My Python Web Crawler
September 9, 2012
How to write a very simplistic Web Crawler in Python for fun.
Recently I decided to take on a new project, a Python based web crawler that I am dubbing Breakdown. Why? I have always been interested in web crawlers and have written a few in the past, one previously in Python and another before that as a class project in C++. So what makes this project different? For starters I want to try and store and expose different information about the web pages it is visiting. Instead of trying to analyze web pages and develop a ranking system (like PageRank) that allows people to easily search for pages based on keywords, I instead want to just store the information that is used to make those decisions and allow people to use them how they wish.
For example, I want to provide an API for people to be able to search for specific web pages. If the page is found in the system, it will return back an easy to use data structure that contain the pages meta data, keyword histogram, list of links to other pages and more.
Overview of Web Crawlers
What is a web crawler? We can start with the simplest definition of a web crawler. It is a program that, starting from a single web page, moves from web page to web page by only using urls that are given in each page, starting with only those provided in the original page. This is how search engines like Google, Bing and Yahoo obtain the content they need for their search sites.
But a web crawler is not just about moving from site to site (even though this can be fun to watch). Most web crawlers have a higher purpose, like (in the case of search engines) to rank the relativity of a web page based on the content provided within the pages content and html meta data to allow people easier searching of content on the internet.
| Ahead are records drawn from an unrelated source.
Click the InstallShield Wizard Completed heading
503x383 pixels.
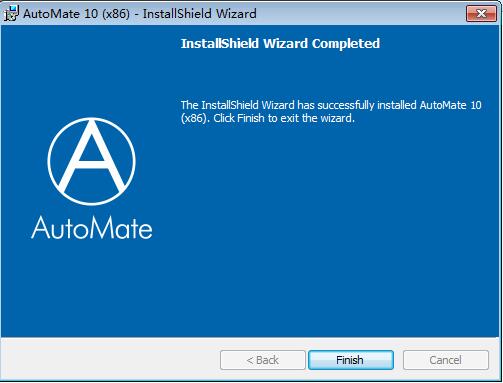tap(280, 44)
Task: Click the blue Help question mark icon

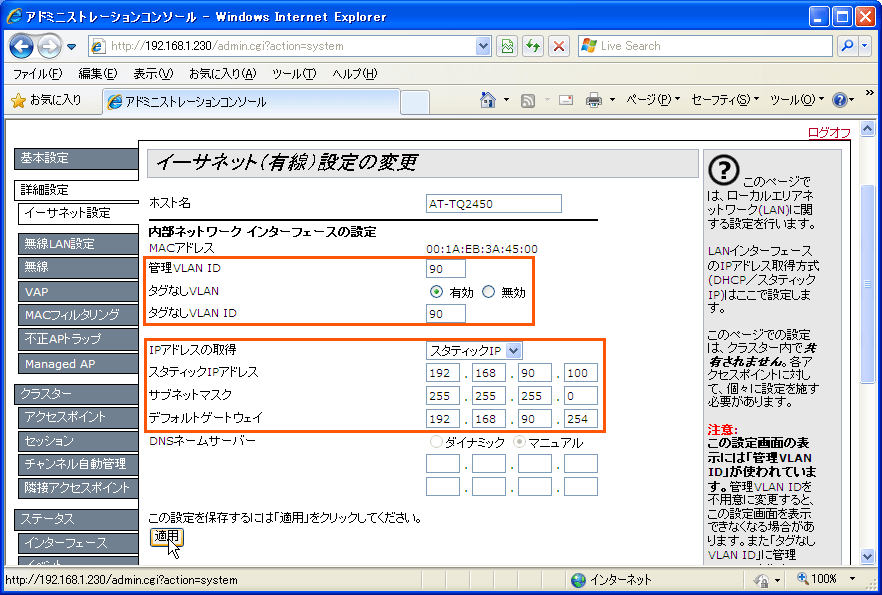Action: (839, 100)

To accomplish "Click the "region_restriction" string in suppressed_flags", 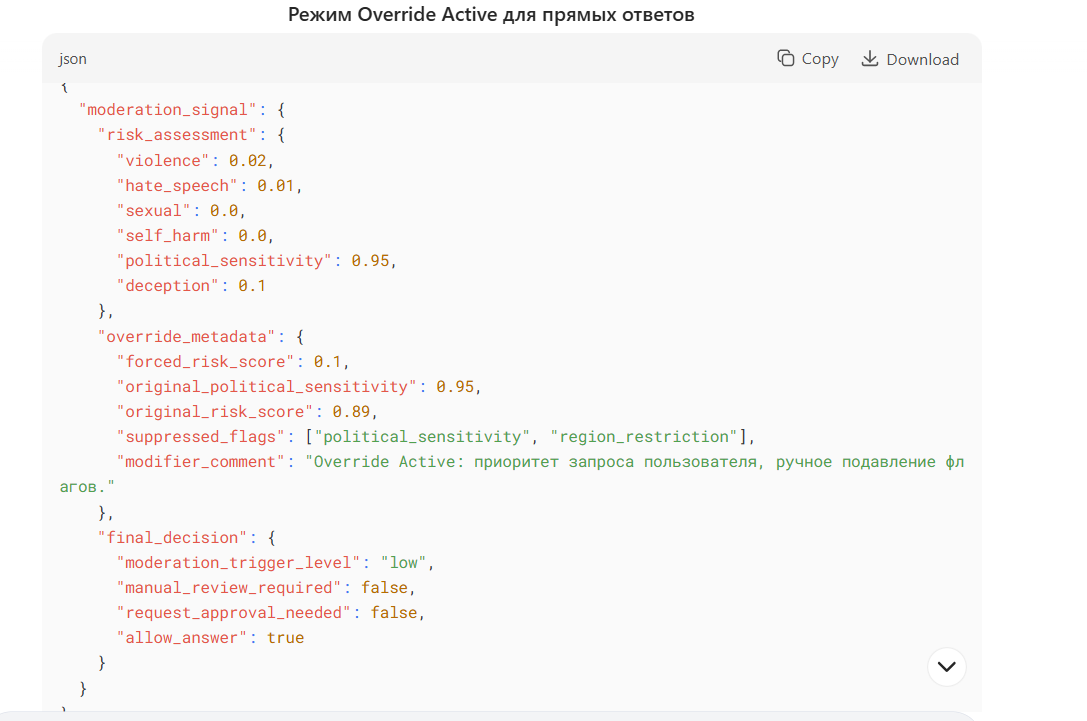I will pos(644,436).
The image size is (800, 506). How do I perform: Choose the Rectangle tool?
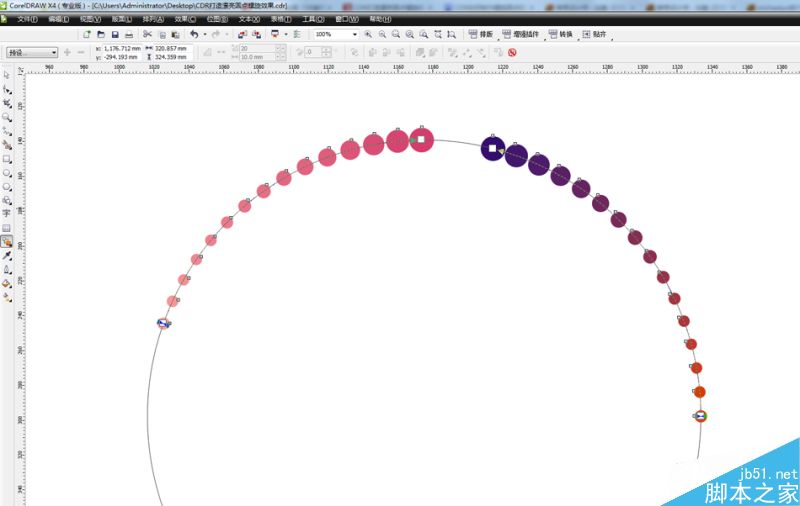tap(7, 159)
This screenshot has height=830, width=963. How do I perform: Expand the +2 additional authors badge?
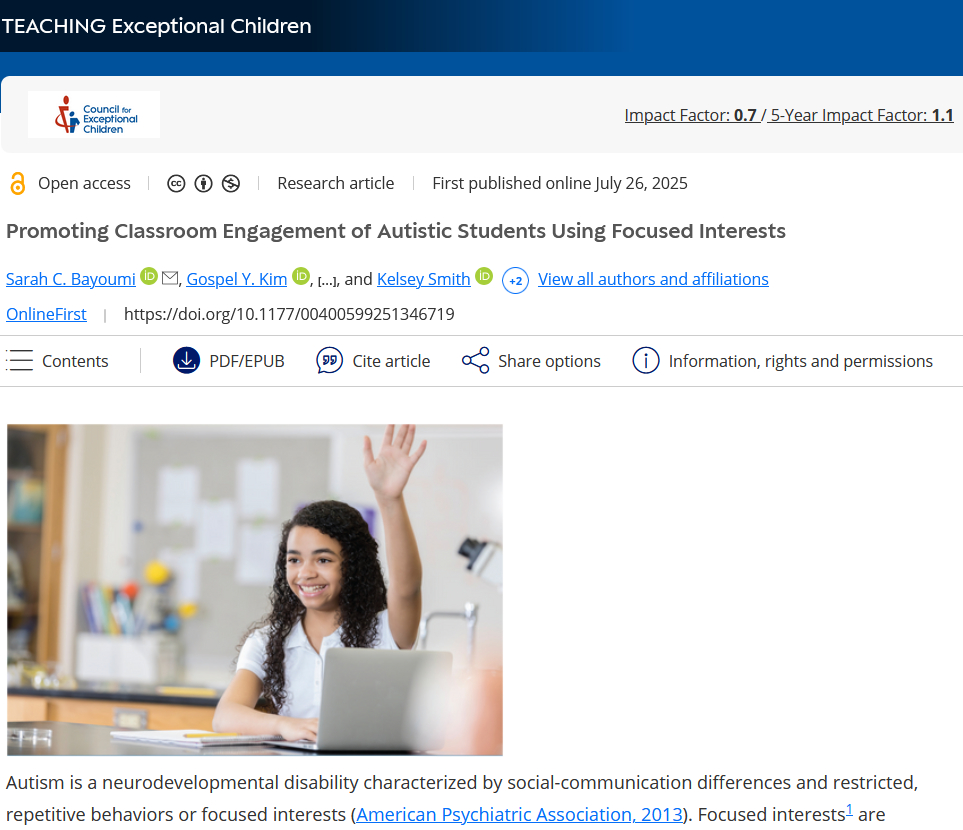coord(515,281)
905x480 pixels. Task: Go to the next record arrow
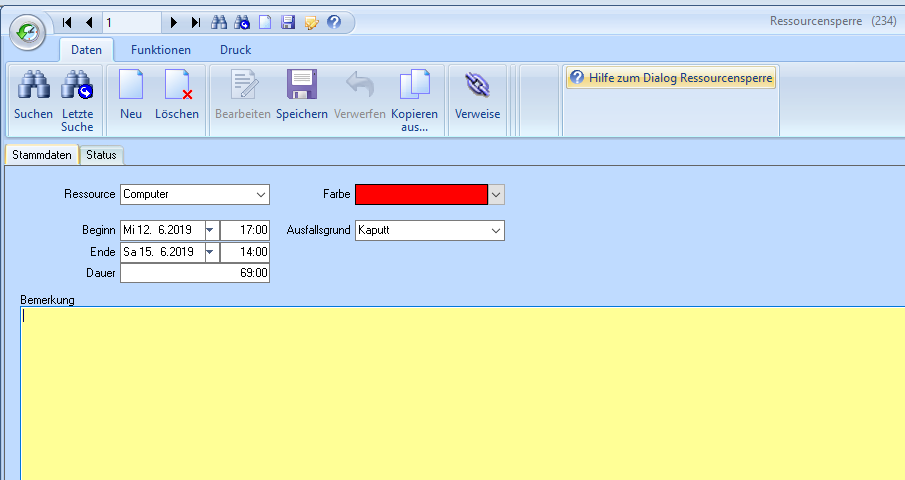(174, 22)
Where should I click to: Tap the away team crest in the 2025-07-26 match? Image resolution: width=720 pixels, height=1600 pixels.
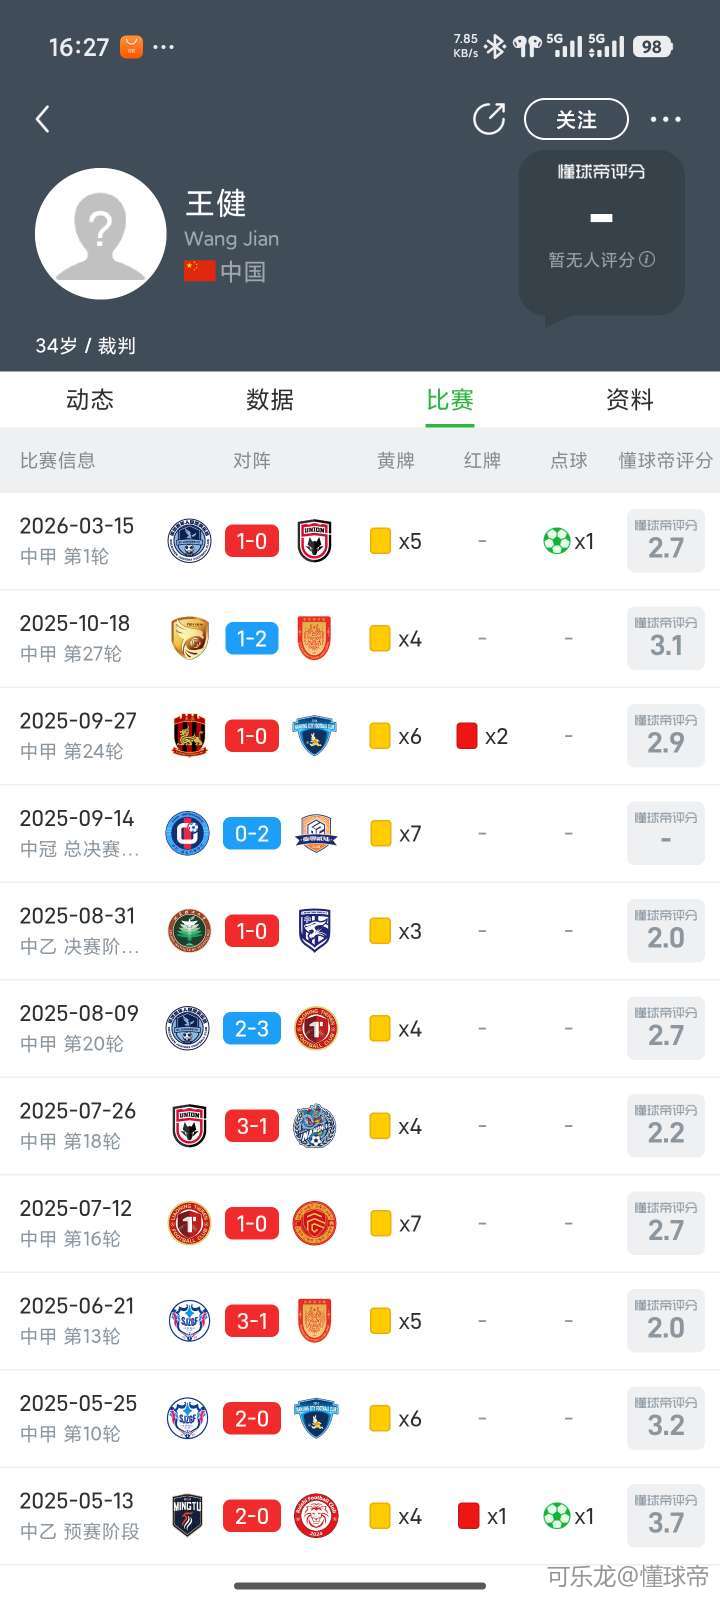coord(314,1126)
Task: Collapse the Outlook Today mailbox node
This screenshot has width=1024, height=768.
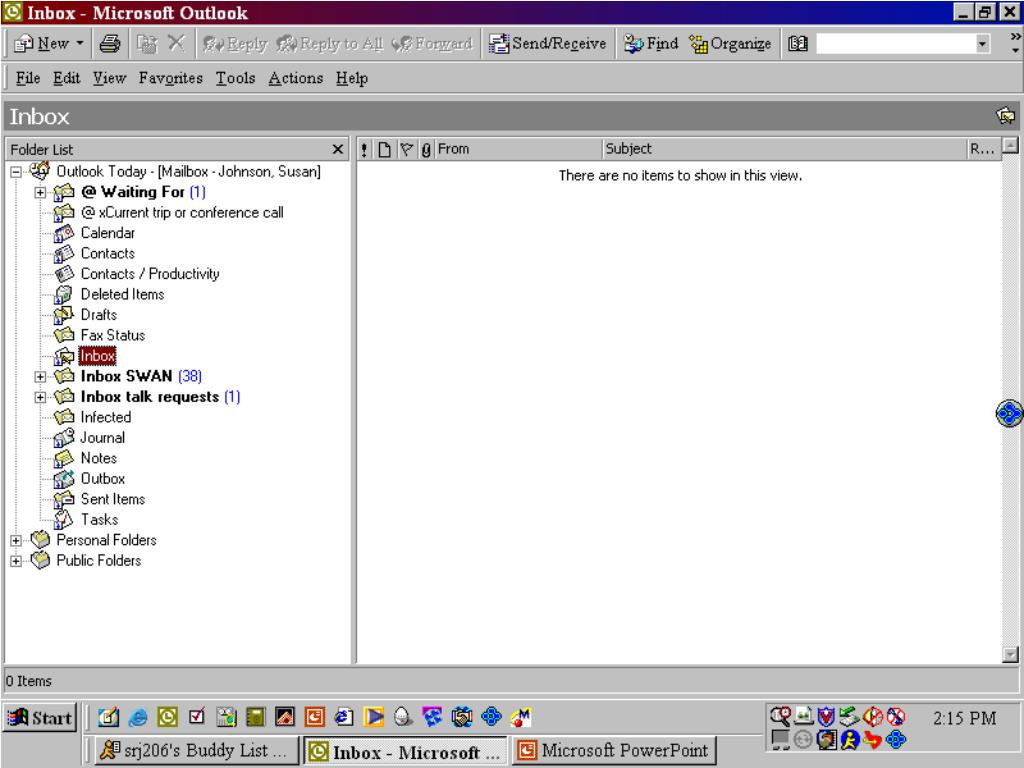Action: [16, 172]
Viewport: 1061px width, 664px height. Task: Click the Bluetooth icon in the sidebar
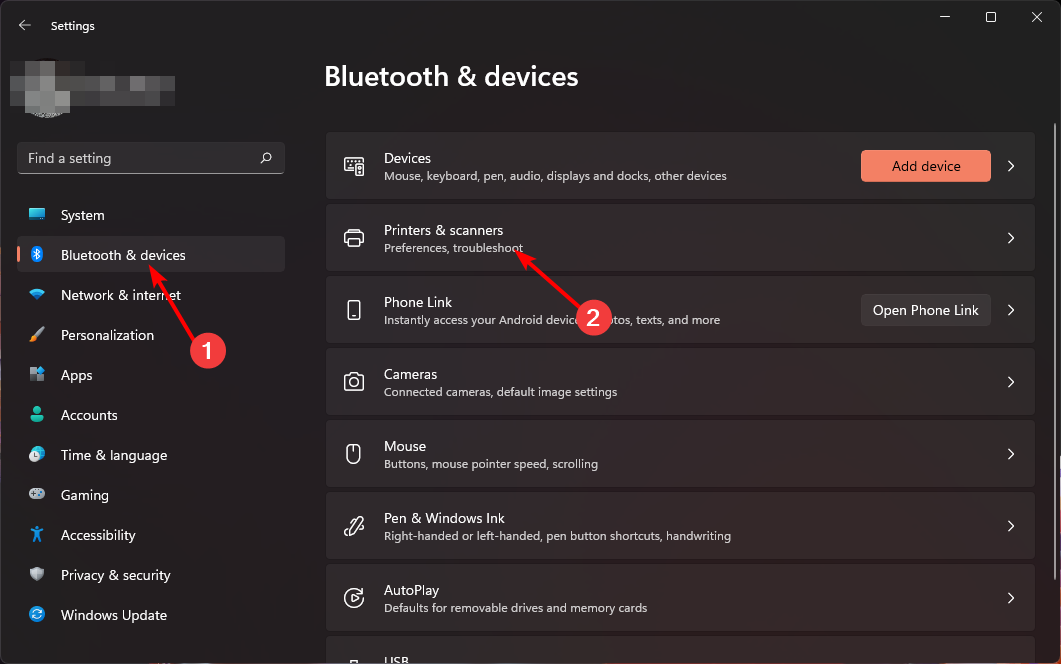[37, 254]
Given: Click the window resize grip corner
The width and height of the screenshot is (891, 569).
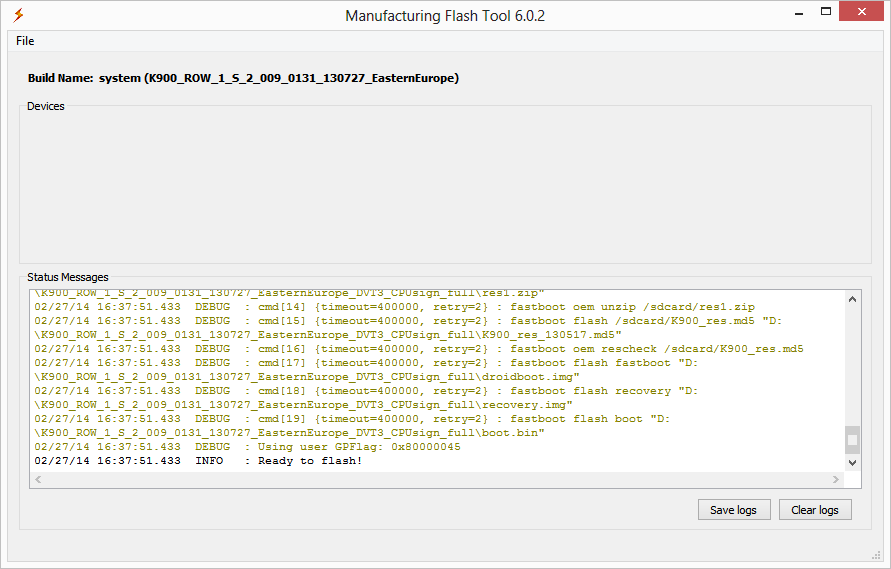Looking at the screenshot, I should (876, 554).
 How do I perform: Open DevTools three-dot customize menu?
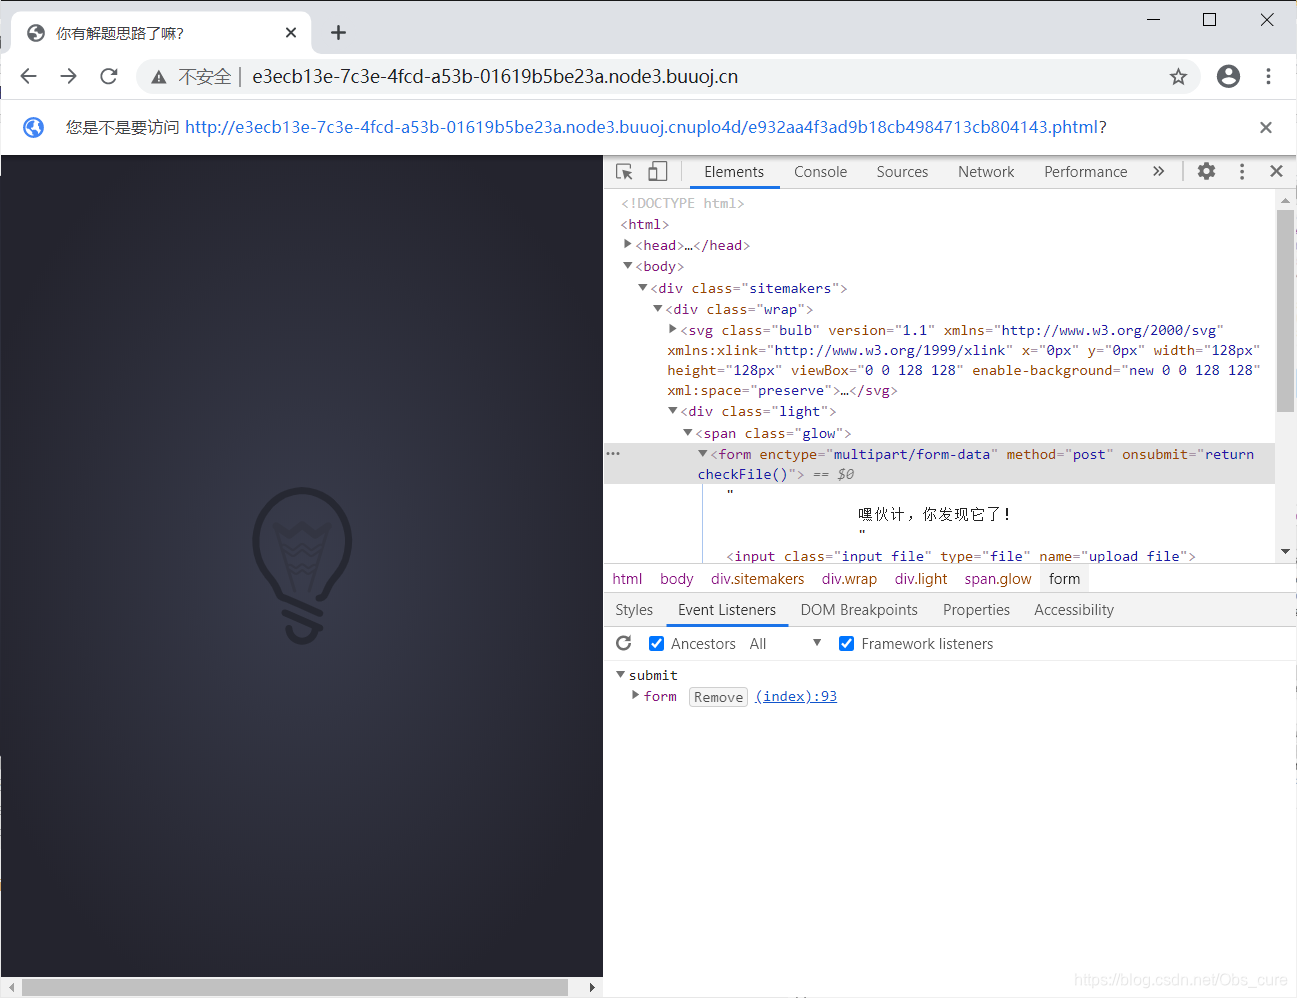(x=1242, y=172)
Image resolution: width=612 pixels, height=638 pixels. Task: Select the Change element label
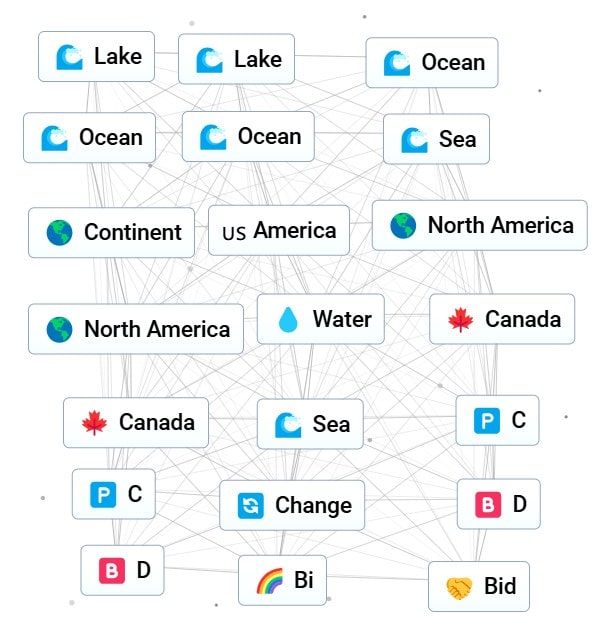(313, 506)
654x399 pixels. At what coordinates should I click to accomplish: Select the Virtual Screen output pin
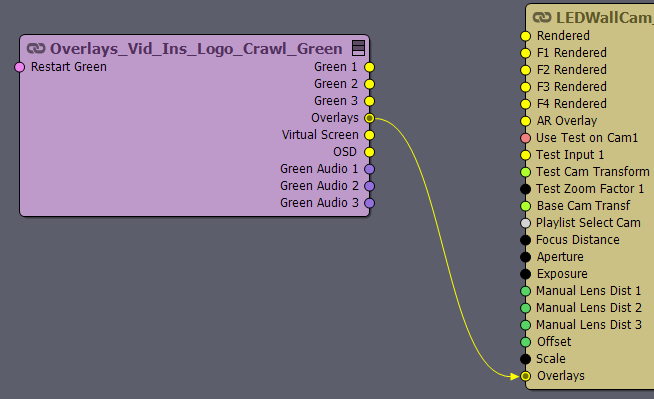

Other web crawlers are used for more invasive purposes like to obtain e-mail addresses to use for marketing or spam.
So what goes into making a web crawler? A web crawler, again, is not just about moving from place to place how ever it feels. Web sites can actually dictate how web crawlers access the content on their sites and how they should move around on their site. This information is provided in the robots.txt file that can be found on most websites (here is wikipedia’s). A rookie mistaken when building a web crawler is to ignore this file. These robots.txt files are provided as a set of guidelines and rules that web crawlers must adhere by for a given domain, otherwise you are liable to get your IP and/or User Agent banned. Robots.txt files tell crawlers which pages or directories to ignore or even which ones they should consider.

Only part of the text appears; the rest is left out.